Friday, 8 September 2023

Joe Orton Creative Writing Competition 2023: The Results



The School of Arts at the University of Leicester runs an annual Joe Orton Creative Writing Competition that invites A-Level students to write an Edna Welthorpe letter. "Edna Welthorpe" was the persona that Orton invented to embody the values he abjured - middle-class, middlebrow, conservative. Through Edna's letters of complaint (or praise), Orton mocks social and sexual convention. 

The annual Joe Orton Creative Writing Competition is funded by a kind donation from Dame Vivienne Westwood.

You can read this year's two winning letters, by Hazel Morpurgo and Amelie Houseago, and the runner-up letter, by Chloe Howe, here

Below, Hazel Morpurgo talks about her writing processes, her experience of writing Edna Welthorpe (Mrs) letters, and her success in the Joe Orton Creative Writing Competition 2023. Congratulations to all the winners, and thanks to all the entrants! 



By Hazel Morpurgo

I first came across Joe Orton through A-Level English, in which we studied his 1965 play Loot. I learned about the Edna Welthorpe letters in his biography, Prick Up Your Ears, and found the concept of spoof letters hilarious, especially when I discovered that Edna had a counterpart: the endlessly congratulatory Donald H. Hartley, also constructed by Orton. The pair would even argue about Orton’s plays in newspaper review columns! I was already an Edna enthusiast, therefore, when my English teacher recommended this competition to the class.

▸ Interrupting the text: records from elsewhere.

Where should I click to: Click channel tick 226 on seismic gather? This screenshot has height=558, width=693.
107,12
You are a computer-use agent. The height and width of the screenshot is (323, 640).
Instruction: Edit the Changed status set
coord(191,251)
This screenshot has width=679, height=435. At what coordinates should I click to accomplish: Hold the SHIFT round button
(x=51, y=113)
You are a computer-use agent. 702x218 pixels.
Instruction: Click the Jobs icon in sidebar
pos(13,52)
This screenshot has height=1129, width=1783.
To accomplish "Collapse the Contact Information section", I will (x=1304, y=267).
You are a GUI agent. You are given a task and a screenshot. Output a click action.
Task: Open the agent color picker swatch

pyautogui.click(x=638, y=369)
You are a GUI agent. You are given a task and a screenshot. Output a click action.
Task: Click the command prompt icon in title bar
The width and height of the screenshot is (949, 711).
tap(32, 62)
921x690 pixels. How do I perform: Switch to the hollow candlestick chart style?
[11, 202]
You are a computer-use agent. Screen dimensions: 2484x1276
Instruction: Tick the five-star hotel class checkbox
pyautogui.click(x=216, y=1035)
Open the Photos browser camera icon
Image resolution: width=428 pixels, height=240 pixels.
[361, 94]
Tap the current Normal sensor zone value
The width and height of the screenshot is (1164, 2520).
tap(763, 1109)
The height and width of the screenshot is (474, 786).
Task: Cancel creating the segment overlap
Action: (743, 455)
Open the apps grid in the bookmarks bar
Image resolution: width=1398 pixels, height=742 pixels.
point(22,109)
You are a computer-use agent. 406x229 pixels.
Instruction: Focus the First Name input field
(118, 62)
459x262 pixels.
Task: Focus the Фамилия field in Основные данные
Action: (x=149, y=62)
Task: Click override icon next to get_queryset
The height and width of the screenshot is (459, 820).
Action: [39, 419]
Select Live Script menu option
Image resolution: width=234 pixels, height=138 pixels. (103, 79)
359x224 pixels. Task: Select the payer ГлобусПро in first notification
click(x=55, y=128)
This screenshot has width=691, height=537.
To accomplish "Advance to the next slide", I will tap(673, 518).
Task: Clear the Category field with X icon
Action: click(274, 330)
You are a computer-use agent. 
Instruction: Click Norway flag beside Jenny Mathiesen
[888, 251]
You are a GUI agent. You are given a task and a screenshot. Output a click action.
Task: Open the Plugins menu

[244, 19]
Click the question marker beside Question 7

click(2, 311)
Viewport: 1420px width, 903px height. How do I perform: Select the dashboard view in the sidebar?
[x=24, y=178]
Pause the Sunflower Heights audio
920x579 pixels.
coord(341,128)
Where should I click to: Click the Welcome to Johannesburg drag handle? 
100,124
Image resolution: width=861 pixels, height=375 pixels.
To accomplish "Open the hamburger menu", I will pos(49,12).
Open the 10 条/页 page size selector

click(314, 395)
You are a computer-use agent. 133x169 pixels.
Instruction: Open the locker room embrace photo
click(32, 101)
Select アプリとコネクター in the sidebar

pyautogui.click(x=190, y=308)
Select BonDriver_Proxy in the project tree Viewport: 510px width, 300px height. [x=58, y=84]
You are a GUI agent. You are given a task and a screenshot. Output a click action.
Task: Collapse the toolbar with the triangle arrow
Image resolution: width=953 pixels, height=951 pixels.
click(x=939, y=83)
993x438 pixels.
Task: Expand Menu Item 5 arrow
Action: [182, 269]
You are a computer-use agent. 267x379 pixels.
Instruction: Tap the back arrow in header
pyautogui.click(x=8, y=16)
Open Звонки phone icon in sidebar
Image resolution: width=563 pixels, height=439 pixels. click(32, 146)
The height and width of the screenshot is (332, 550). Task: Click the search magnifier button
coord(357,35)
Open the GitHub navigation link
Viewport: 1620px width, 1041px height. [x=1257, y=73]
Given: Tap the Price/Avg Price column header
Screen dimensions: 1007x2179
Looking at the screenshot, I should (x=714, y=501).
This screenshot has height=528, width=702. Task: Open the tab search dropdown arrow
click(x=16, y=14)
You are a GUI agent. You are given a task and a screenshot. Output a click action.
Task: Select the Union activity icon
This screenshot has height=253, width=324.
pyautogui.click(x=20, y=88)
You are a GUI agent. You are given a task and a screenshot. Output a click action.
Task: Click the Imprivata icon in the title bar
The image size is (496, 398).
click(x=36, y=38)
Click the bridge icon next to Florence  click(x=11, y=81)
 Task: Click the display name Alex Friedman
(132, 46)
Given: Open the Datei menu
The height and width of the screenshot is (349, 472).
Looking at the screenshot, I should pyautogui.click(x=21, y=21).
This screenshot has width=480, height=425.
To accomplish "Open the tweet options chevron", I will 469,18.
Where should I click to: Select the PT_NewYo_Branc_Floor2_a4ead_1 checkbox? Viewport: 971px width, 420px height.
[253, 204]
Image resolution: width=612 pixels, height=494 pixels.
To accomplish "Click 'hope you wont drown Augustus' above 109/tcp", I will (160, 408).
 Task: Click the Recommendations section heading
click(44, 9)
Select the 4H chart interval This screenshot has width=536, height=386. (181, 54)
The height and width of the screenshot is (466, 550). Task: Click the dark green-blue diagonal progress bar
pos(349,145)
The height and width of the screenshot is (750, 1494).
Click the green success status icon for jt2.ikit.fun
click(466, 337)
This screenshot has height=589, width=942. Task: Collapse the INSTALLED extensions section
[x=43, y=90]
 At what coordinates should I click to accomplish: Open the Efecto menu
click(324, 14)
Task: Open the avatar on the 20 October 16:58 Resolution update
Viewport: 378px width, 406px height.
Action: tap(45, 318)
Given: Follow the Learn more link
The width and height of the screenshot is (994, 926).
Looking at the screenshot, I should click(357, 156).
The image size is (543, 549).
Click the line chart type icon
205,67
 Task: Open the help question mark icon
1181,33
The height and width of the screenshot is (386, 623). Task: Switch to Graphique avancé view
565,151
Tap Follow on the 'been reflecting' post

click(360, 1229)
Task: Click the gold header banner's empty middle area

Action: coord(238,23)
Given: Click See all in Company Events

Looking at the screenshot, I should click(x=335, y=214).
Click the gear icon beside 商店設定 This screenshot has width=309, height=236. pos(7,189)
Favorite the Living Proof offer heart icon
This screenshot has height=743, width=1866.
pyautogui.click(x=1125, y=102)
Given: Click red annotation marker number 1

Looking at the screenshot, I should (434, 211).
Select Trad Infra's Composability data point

Given my own participation in Extinction Rebellion and Fridays for Future, I wanted to provide a comedic account of the petty individualism which prevents many people from engaging with the important issues these movements represent. Through the prominent roles cooking, frying and charring play in this short narrative, I provide an allegory of climate change, a theme which I tried to make implicit further in the name I originally gave to my Edna Welthorpe, 'Constance Mundham,' which I derived from the Latin expression 'contra mundum.' I thought this phrase appropriate because it crops up regularly in Joe Orton’s defiant diary entries, and also because its literal meaning – ‘against the world’ – seemed to fit my character in every sense: against everyone around her and, in her inability to comprehend bigger issues than her cookery class, against the planet.

I really enjoyed using my knowledge of Orton’s style, which I had gathered from English lessons, and applying it to my own Edna Welthorpe letter. Writing the piece towards the end of studying Loot, the Edna Welthorpe competition was the ideal way to round everything up, channelling my various impressions of his work into this entry.